The QC2 Lab sets up its interns to succeed by recommending they have at least a basic understanding of chemistry and biology. From that foundation, QC2 instructors put interns through a two-week boot camp in microbiology, advanced chemistry, and brewing. Only then are they ready to join their hosts.

“Fostering a relationship with the university and the community is really great, all positive,” said Merritt Waldron, Director of Quality at Baxter Brewing Company.

Haylee Duval brought an additional skill set to her internship at Baxter. Along with three years of study in Human Biology, she also worked as a bartender for several years. Her ultimate goal is a career in medicine. Duval plan to follow up her brewery internship by going to work in a research lab at Maine Medical Center to study multiple myeloma.

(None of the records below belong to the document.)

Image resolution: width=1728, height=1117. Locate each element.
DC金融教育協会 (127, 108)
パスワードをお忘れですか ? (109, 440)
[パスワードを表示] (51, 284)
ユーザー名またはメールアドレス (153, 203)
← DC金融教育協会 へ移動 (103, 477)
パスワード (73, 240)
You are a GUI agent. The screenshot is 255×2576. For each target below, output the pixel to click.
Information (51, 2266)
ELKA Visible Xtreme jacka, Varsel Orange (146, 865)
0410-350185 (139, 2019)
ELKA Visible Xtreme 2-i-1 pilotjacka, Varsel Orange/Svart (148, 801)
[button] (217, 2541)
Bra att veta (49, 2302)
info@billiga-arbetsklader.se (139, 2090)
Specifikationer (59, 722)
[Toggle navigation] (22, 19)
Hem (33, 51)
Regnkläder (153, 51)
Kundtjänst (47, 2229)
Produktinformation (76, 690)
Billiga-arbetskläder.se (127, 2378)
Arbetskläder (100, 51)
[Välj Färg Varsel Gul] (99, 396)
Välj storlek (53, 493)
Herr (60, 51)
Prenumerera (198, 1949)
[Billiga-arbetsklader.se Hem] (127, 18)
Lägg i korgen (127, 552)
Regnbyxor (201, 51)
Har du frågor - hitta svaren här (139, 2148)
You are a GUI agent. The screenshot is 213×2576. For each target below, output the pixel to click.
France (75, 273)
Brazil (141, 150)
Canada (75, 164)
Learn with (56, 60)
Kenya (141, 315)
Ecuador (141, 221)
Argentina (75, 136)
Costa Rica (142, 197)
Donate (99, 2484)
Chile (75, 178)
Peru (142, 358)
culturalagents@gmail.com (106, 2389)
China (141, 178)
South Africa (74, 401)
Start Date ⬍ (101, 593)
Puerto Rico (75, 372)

“I know that I’ll encounter a lot of lab work,” Duval said. “Getting familiarized with a lot of the equipment and the procedures, whether I’m working with beer or blood, you run a lot of the same tests.”

Her tests on dissolved oxygen values in Baxter’s beer were a centerpiece of her presentation. Too much oxygen in beer limits its shelf life. Duval established an upper control limit of oxygen levels to help set a standard for freshness.

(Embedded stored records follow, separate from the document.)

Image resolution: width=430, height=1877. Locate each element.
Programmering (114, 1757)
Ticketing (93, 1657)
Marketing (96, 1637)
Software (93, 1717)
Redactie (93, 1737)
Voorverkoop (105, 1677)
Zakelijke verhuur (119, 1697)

Having proven she could handle her main duties, Duval welcomed additional side projects. A flavor trial had her combine a batch of beer with Froot Loops breakfast cereal to see how they would interact.

Beyond the lab, Duval’s internship also gave her a window into office culture. A conversation with Baxter President Jenn Lever over lunch made a big impression.

“We just talked about some of the challenges that she’s faced in a male-dominated industry and how she’s dealt with them,” Duval said. “That gave me some good advice as I move forward.”

Creating those kinds of opportunities for all of the interns can be expensive. Funding comes from the Maine Economic Improvement Fund (MEIF), which provides financial support for research projects through the University of Maine System.

The return on that investment was on display in each of the presentations. Participation in the program doubled from two to four interns since last summer. As long as funding and interest remains strong, QC2 leaders are hopeful the program can continue to grow.